Testi

Interview

(Intervista di Roberto Vidali)

Come sei approdato al mondo dell’arte?
Ho studiato all’Istituto d’arte di Firenze, poi l’Accademia di Belle Arti, ma la mia formazione è stata multiverso: ho disegnato fumetti, sono stato illustratore e pubblicitario. E’ come se avessi parlato tante lingue diverse, ma tutte ugualmente rivolte alla stessa missione: ricreare la mia immagine della realtà.

Che cosa fai a Firenze? Quali sono i tuoi contatti, le tue frequentazioni?
Il motivo principale per cui vivo qui è che qui ci sono nato, oltre al fatto che Firenze è una città difficile da lasciare, benché ci abbia provato spesso (senza riuscirvi, appunto).

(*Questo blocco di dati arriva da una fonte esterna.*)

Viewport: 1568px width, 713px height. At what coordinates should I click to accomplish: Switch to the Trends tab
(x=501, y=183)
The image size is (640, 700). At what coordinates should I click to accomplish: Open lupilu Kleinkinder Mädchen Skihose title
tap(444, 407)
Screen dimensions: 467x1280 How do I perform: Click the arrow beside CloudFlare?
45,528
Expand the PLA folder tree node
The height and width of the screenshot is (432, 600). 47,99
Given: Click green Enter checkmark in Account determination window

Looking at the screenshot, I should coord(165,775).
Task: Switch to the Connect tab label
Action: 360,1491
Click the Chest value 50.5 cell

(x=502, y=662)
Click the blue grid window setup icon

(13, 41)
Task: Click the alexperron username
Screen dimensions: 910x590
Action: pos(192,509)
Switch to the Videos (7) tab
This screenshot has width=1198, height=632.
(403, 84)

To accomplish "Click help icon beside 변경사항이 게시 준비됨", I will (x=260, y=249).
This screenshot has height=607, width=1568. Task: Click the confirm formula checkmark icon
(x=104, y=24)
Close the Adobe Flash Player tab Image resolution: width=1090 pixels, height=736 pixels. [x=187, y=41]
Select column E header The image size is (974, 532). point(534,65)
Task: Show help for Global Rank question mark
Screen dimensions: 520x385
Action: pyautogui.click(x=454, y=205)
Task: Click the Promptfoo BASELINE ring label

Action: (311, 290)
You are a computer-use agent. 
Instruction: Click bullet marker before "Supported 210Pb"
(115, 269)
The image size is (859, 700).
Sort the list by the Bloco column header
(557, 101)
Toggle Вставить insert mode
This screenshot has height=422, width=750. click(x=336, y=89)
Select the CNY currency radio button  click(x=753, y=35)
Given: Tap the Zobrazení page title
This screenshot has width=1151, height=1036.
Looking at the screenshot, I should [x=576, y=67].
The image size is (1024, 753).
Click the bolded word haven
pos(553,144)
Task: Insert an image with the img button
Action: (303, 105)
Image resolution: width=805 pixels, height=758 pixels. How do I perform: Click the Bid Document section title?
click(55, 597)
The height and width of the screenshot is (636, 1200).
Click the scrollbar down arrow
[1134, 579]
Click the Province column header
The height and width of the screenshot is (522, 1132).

Fare questo lavoro significa stare troppo tempo in studio e si rischia l’isolamento. Per questo appena posso mi ritrovo con gli amici di percorso: colleghi o amici di lungo corso con i quali ho condiviso delle esperienze importanti, professionali e non. Ho amici scrittori, musicisti e designers, molti precari dal grandissimo talento.

Non ti pare che la città di Firenze sia un po’ emarginata dal contesto internazionale e che per un artista sarebbe meglio trasferirsi a Berlino?
C’è del vero nella tua affermazione: sarebbe più comodo andare a Berlino o in Cina, ma significherebbe seguire la corrente. Vedi, io preferisco un percorso più tortuoso e più rischioso. La realtà italiana è molto frantumata: è fatta da un insieme di autonomie cittadine, ognuna con la sua fisionomia, con la sua storia particolarissima, con le sue architetture. Certo, oggi Firenze non è di certo il centro del mondo, ma in questo luogo si conservano memorie prodigiose che fungono da propulsore e da pastiglia energetica. Si pensi al “San Giorgio” di Donatello, ai “Prigioni” di Michelangelo” e al “Ratto delle Sabine” del Giambologna, e poi al campanile di Giotto, alla cupola di Brunelleschi e al Palazzzo Rucellai… Come ci si può allontanare da questi segni inequivocabili?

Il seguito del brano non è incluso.